### TASK PROMPT
Copy exactly the stretch of data below from the line with "Given: Click the sidebar" through the line with "Expand the Imports", including both of those lines.
[[ INPUT MATERIAL open ]]
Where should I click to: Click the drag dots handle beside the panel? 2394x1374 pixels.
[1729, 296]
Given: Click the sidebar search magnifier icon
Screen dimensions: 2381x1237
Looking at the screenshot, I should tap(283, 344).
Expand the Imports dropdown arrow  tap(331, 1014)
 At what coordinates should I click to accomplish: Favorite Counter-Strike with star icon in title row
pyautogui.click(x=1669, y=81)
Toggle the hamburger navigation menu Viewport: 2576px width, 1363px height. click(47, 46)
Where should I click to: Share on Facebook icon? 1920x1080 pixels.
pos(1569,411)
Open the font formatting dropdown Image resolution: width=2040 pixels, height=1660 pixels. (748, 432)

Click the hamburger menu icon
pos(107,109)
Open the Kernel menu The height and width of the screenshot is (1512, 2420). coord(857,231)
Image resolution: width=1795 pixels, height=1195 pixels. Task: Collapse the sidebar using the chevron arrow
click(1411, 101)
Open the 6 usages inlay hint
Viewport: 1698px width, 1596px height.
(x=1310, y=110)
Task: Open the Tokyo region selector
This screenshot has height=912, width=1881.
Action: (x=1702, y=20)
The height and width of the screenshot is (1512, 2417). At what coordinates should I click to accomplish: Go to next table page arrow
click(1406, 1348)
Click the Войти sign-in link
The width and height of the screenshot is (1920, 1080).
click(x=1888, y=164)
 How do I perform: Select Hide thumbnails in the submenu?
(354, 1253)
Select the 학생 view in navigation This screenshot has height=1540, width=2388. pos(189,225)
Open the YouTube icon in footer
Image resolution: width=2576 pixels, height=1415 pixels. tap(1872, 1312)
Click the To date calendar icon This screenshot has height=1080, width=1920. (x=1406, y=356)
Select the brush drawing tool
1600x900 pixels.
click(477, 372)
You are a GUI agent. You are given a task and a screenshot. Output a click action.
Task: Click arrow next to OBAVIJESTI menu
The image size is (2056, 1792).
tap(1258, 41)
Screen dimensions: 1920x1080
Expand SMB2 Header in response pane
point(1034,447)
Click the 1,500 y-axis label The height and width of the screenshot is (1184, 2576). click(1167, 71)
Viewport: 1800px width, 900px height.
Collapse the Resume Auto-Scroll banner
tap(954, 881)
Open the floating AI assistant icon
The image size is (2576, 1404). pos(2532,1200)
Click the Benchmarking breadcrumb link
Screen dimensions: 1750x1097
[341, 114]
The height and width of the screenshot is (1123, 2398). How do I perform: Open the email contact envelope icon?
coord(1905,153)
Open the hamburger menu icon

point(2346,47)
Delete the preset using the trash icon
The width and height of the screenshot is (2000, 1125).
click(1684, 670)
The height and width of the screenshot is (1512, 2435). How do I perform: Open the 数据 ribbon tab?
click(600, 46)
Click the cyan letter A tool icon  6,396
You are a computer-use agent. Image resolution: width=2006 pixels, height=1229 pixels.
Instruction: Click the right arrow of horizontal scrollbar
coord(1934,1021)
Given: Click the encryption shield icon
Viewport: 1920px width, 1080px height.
[[ INPUT MATERIAL closed ]]
### TASK SOLUTION
Given: Click the sidebar search magnifier icon
Screen dimensions: 2381x1237
Looking at the screenshot, I should tap(283, 344).
Expand the Imports dropdown arrow  tap(331, 1014)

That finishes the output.